## Dataset excerpts
+++

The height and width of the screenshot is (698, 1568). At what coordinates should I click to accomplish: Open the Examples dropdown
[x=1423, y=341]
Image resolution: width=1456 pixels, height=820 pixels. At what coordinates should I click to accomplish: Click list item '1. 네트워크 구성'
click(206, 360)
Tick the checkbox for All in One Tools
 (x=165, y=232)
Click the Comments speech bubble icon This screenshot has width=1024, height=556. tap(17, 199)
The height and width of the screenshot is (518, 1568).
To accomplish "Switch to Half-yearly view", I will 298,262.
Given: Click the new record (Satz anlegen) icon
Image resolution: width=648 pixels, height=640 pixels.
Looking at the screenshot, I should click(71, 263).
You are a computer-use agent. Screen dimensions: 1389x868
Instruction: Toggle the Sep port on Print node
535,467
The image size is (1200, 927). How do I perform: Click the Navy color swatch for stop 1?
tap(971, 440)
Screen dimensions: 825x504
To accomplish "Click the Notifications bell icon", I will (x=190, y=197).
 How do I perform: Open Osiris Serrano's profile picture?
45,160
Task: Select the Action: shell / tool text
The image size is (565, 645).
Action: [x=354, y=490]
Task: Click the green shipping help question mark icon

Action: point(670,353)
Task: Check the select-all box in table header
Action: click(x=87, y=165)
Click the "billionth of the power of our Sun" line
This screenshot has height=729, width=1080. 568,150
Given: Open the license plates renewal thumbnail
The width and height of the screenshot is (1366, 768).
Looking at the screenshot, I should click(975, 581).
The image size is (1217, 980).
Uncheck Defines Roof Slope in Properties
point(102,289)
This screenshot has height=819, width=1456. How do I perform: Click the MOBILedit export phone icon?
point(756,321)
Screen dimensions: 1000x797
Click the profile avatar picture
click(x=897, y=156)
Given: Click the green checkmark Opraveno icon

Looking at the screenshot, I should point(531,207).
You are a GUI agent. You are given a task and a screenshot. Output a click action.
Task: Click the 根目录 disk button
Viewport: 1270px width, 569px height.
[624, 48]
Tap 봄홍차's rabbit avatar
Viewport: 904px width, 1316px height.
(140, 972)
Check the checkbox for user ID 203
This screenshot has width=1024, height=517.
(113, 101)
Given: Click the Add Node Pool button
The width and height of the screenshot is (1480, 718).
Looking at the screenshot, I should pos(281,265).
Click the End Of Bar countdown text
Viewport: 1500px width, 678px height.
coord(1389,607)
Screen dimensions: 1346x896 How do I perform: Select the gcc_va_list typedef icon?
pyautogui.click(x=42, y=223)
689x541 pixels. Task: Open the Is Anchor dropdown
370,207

+++

## Do this
Pick out each of the lines above that contains the word "accomplish" and copy those lines in full.

## Output below
The height and width of the screenshot is (698, 1568). At what coordinates should I click to accomplish: Open the Examples dropdown
Image resolution: width=1456 pixels, height=820 pixels. At what coordinates should I click to accomplish: Click list item '1. 네트워크 구성'
To accomplish "Switch to Half-yearly view", I will 298,262.
To accomplish "Click the Notifications bell icon", I will (x=190, y=197).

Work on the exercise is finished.